A bump to the head can happen from a number of things, like falling on the ground, playing sports, or being in a car accident. While all bumps to the head are not created equal, they can be potentially damaging to the brain. This head trauma is a concussion, officially known as a traumatic brain injury (TBI), per the CDC. That said, a concussion can happen even if you don't physically hit your head, according to Hackensack Meridian Health. During intense shaking, for example, the brain is also rapidly moving around the skull, which can ultimately result in a concussion. 

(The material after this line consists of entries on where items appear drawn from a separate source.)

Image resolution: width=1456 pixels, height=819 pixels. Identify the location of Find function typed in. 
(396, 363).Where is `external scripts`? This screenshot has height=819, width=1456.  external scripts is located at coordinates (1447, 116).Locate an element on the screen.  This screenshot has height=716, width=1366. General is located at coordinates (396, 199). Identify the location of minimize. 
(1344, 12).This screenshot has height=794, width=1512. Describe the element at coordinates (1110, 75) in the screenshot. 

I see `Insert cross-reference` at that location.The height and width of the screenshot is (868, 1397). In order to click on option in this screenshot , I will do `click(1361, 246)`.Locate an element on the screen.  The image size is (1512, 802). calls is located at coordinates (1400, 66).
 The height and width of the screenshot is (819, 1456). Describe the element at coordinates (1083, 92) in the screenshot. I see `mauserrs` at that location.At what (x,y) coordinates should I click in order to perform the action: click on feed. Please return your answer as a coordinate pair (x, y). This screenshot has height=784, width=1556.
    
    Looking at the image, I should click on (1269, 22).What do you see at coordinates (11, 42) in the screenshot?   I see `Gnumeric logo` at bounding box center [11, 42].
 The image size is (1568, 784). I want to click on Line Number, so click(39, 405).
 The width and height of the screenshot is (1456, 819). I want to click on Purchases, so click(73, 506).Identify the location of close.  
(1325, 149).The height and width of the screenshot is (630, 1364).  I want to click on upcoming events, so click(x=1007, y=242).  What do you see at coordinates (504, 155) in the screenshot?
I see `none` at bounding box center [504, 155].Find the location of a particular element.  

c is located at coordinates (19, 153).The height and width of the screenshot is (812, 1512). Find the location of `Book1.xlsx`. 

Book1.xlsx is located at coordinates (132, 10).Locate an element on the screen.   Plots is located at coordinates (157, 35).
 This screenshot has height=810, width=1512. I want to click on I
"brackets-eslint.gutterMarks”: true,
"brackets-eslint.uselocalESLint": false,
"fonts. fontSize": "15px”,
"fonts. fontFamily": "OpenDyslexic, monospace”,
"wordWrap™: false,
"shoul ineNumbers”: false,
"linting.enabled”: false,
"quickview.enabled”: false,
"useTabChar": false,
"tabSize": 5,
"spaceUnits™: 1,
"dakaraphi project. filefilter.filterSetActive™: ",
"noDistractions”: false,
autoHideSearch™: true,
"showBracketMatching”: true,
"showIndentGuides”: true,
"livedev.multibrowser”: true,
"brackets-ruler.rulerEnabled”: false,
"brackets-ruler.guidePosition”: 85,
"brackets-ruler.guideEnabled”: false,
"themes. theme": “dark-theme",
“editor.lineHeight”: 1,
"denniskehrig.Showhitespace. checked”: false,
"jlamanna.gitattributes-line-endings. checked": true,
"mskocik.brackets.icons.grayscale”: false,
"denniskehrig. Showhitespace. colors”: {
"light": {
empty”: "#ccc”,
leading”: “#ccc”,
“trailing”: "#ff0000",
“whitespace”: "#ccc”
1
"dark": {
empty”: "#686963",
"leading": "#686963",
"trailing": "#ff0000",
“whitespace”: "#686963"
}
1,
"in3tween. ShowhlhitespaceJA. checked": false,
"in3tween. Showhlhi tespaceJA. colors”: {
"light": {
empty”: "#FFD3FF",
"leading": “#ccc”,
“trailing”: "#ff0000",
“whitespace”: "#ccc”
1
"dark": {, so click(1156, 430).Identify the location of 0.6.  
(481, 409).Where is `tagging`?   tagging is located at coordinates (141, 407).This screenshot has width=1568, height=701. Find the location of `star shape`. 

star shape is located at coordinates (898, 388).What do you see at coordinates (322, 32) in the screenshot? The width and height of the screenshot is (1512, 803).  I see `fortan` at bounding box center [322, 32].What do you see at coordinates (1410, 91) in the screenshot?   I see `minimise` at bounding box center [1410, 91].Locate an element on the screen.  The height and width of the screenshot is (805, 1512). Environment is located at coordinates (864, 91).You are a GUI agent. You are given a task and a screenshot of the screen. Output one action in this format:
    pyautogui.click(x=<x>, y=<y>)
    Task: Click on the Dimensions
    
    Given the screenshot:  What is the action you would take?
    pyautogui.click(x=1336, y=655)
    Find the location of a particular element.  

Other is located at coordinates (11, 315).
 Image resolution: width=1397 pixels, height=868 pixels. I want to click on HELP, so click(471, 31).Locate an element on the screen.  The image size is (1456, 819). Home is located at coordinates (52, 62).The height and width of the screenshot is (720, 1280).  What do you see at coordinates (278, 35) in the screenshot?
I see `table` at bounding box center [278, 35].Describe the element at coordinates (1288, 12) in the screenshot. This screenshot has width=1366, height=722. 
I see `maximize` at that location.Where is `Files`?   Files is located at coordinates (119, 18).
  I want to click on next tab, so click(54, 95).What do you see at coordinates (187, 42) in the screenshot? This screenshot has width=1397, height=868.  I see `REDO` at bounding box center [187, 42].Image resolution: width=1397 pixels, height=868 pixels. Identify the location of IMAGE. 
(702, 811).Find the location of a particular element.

While people may be inclined to brush off a bump to the head, they'll want to be aware of the signs of a concussion. Common physical symptoms of a concussion can range from vomiting and headache to nausea to ringing in the ears, Mayo Clinic reports. Blurry vision and drowsiness may also occur, along with symptoms that can't be seen, such as a feeling of confusion, dizziness, or memory loss about what happened.

Given the seriousness of what may result after an external or "internal" bump to the head — no matter how small — there are steps you should take immediately after you have possibly experienced such an injury. Here's the first thing you should do.

Don't shrug off a bump to the head

Immediately look for signs of a concussion, in the moments, hours, and sometimes even days following a bump or trauma to the head. If the injury occurs while playing sports, the CDC recommends that the person be removed from playing immediately. This decision is especially critical for children. The CDC explains that "Children or teens who return to play too soon — while the brain is still healing — risk a greater chance of having a repeat concussion. Repeat or later concussions can be very serious. They can cause permanent brain damage, affecting your child for a lifetime." According to the University of Michigan Health, nearly 4 million concussions happen in the United States every year due to sports-related injuries.

Depending on how serious the injury is, the person may just rest at home or seek urgent medical attention. Concussion danger signs include (even brief) loss of consciousness, slurred speech, repeated vomiting, and headaches that worsen or won't go away. These signs warrant a trip to the ER (via CDC).